Your instructions> Convert the data starting at the line that contains "This screenshot has height=586, width=1568." and ending at the line that contains "pos(77,397)" into a JSON list of strings, one string per line, with blank lines omitted.

Records of locating words and page items
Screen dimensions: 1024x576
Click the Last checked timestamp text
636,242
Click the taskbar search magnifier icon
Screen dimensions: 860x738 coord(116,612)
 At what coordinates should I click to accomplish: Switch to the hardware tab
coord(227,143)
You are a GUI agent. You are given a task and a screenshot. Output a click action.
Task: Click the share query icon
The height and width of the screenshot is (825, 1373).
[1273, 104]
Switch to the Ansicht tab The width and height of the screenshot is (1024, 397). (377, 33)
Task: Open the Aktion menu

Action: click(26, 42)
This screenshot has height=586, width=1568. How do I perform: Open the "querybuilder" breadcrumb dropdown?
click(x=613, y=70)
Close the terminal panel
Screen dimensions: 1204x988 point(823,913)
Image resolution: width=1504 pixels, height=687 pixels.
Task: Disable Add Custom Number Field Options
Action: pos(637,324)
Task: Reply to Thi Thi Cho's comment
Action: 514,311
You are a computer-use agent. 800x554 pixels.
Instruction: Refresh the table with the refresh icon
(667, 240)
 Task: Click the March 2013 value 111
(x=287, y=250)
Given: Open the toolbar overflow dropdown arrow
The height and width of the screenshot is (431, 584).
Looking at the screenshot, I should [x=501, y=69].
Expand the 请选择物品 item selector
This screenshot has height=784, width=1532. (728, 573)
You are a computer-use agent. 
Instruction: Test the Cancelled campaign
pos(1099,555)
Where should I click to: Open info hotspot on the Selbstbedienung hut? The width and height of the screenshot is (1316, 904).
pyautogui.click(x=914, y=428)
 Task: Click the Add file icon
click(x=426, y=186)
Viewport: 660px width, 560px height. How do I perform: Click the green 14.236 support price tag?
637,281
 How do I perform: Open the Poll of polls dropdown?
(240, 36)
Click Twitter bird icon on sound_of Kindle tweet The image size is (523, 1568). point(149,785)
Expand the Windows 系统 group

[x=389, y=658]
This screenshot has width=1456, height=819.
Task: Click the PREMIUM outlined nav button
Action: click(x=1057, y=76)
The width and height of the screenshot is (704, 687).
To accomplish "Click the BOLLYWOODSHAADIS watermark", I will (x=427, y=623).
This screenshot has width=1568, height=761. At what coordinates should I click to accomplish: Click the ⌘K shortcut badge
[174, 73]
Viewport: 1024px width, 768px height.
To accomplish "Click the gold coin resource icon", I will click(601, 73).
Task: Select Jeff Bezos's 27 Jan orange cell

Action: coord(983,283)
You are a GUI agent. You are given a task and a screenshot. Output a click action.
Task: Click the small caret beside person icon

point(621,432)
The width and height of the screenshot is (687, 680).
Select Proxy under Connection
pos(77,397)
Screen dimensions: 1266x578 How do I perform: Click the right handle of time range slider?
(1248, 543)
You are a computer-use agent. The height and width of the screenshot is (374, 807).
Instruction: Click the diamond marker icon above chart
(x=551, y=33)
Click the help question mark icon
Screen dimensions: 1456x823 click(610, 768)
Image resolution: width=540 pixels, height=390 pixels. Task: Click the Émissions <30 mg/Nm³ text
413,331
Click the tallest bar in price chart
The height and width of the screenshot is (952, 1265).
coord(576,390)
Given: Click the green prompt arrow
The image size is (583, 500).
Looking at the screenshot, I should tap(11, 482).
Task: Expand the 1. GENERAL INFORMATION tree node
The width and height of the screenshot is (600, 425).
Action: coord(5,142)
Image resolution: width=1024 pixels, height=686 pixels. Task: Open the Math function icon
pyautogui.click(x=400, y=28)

Answer to this exercise>
[
  "This screenshot has height=586, width=1568. How do I perform: Open the \"querybuilder\" breadcrumb dropdown?",
  "click(x=613, y=70)",
  "Close the terminal panel",
  "Screen dimensions: 1204x988 point(823,913)",
  "Image resolution: width=1504 pixels, height=687 pixels.",
  "Task: Disable Add Custom Number Field Options",
  "Action: pos(637,324)",
  "Task: Reply to Thi Thi Cho's comment",
  "Action: 514,311",
  "You are a computer-use agent. 800x554 pixels.",
  "Instruction: Refresh the table with the refresh icon",
  "(667, 240)",
  " Task: Click the March 2013 value 111",
  "(x=287, y=250)",
  "Given: Open the toolbar overflow dropdown arrow",
  "The height and width of the screenshot is (431, 584).",
  "Looking at the screenshot, I should [x=501, y=69].",
  "Expand the 请选择物品 item selector",
  "This screenshot has height=784, width=1532. (728, 573)",
  "You are a computer-use agent. ",
  "Instruction: Test the Cancelled campaign",
  "pos(1099,555)",
  "Where should I click to: Open info hotspot on the Selbstbedienung hut? The width and height of the screenshot is (1316, 904).",
  "pyautogui.click(x=914, y=428)",
  " Task: Click the Add file icon",
  "click(x=426, y=186)",
  "Viewport: 660px width, 560px height. How do I perform: Click the green 14.236 support price tag?",
  "637,281",
  " How do I perform: Open the Poll of polls dropdown?",
  "(240, 36)",
  "Click Twitter bird icon on sound_of Kindle tweet The image size is (523, 1568). point(149,785)",
  "Expand the Windows 系统 group",
  "[x=389, y=658]",
  "This screenshot has width=1456, height=819.",
  "Task: Click the PREMIUM outlined nav button",
  "Action: click(x=1057, y=76)",
  "The width and height of the screenshot is (704, 687).",
  "To accomplish \"Click the BOLLYWOODSHAADIS watermark\", I will (x=427, y=623).",
  "This screenshot has width=1568, height=761. At what coordinates should I click to accomplish: Click the ⌘K shortcut badge",
  "[174, 73]",
  "Viewport: 1024px width, 768px height.",
  "To accomplish \"Click the gold coin resource icon\", I will click(601, 73).",
  "Task: Select Jeff Bezos's 27 Jan orange cell",
  "Action: coord(983,283)",
  "You are a GUI agent. You are given a task and a screenshot. Output a click action.",
  "Task: Click the small caret beside person icon",
  "point(621,432)",
  "The width and height of the screenshot is (687, 680).",
  "Select Proxy under Connection",
  "pos(77,397)"
]